Lorsque nous dansons, des noeuds se desserrent, des liens se défont, des barrages cèdent sous le flot de nos liquides. Pour libérer les mémoires, faire circuler l’énergie librement, bougeons sans peur. Prenons un instant de solitude durant lequel nous sommes sûr.e de ne pas être dérangé.e. Choisissons la musique qui nous convient, sans jugement, quelle qu’elle soit.

Si c’est possible, fermons les yeux. Et laissons notre corps se mettre en mouvement, sans chercher à le contrôler. On ne fait qu’observer avec une profonde bienveillance pour soi. On le laisse faire.

Cela peut durer autant de temps que le besoin s’en fait sentir. Pour finir, couchons nous sur le sol et ressentons. Qu’est-ce qui a changé ? Si les émotions viennent, laissons-les sortir. Pleurons, chantons, hurlons, rions ! Nous libérons nos mémoires…

Le corps est extraordinaire, il est une mine d’informations et de conscience. Aviez-vous conscience de toutes vos mémoires ? Comment les libérez-vous dans votre quotidien ?

4 réponses

  1. Oui, ces réflexions résonnent bien en moi! Depuis quelque temps, je pratique quotidiennement les 5 rythmes. Je souhaite en particulier me laisser visiter dans des douleurs musculaires cou/épaules qui -je le sens/sais intuitivement- remontent à loin dans ma mémoire cellulaire. Merci pour ces lignes qui mettent des mots sur ce que je pressens.

    1. Bonjour Laurence,

      Merci pour votre partage. Ressentez-vous les bienfaits de cette pratique des 5 rythmes ?
      Revenir au corps, écouter ce qu’il a à nous dire et cheminer vers le bien-être, c’est en effet une pratique qui se veut quotidienne pour être efficace.

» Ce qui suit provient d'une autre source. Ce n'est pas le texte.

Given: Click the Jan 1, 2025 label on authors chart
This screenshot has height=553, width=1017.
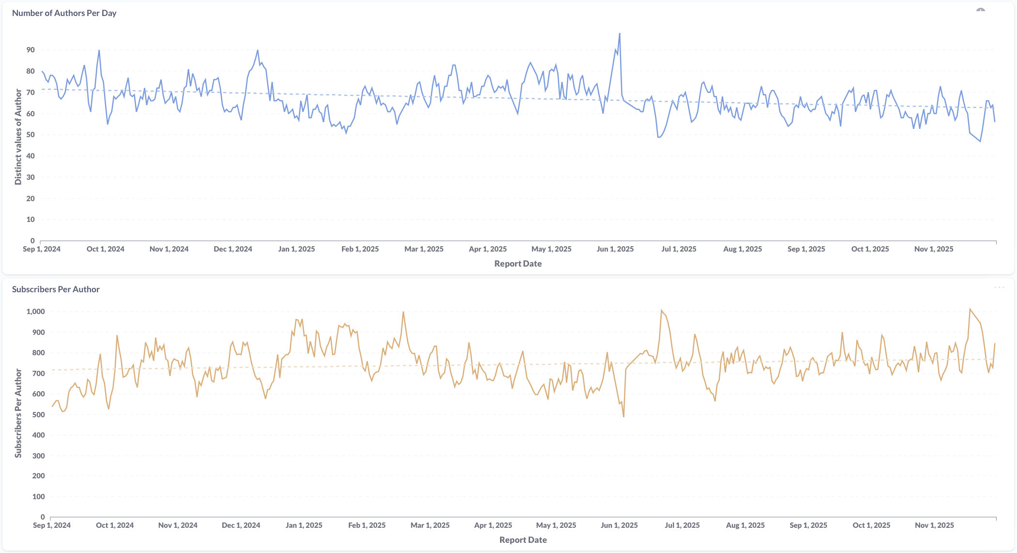Looking at the screenshot, I should click(x=296, y=249).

      Je vous souhaite de trouver la guérison et l’apaisement de ces douleurs handicapantes. Je suis heureuse si cet article a pu contribuer à vous éclairer !

  2. Hello Patricia,
    J’ai adoré cet article qui fait sens en moi, qui me parle. Ces derniers temps je me rends compte de plus en plus à quel point mon corps a emmagasiné une multitudes de choses. Très bloquées aujourd’hui, mais je me (re)mets doucement en mouvement, en l’écoutant plus cette fois-ci 🙂
    Cet article tombe à pic, car il me rappelle et renforce ce que j’ai pu lire au détour de recherches. Il m’apprend aussi à être plus bienveillante envers les maux physiques que je peux ressentir. Je vois maintenant cela plus comme un dialogue plutôt que quelque chose à vouloir à tout prix “éliminer”
    Merci !

    1. Bonjour Amandine,

      C’est EXACTEMENT ça : un dialogue plutôt qu’un combat. A chaque fois d’un douleur se fait ressentir, se poser avec elle. Écouter et ressentir SANS juger. Penser “Ok, je t’entends, quelque chose ne va pas et on va régler ça ensemble”. C’est la première étape, et parfois elle suffit… Quand on commence à plonger là-dedans, c’est fascinant ce qu’on découvre, c’est un voyage extraordinaire vers la compréhension et l’amour de soi !

      On peut se mettre en mouvement au quotidien très facilement : marcher 10 minutes par jour, danser sur une chanson le soir, faire une salutation au soleil si on apprécie le yoga… Des petits pas, à notre portée.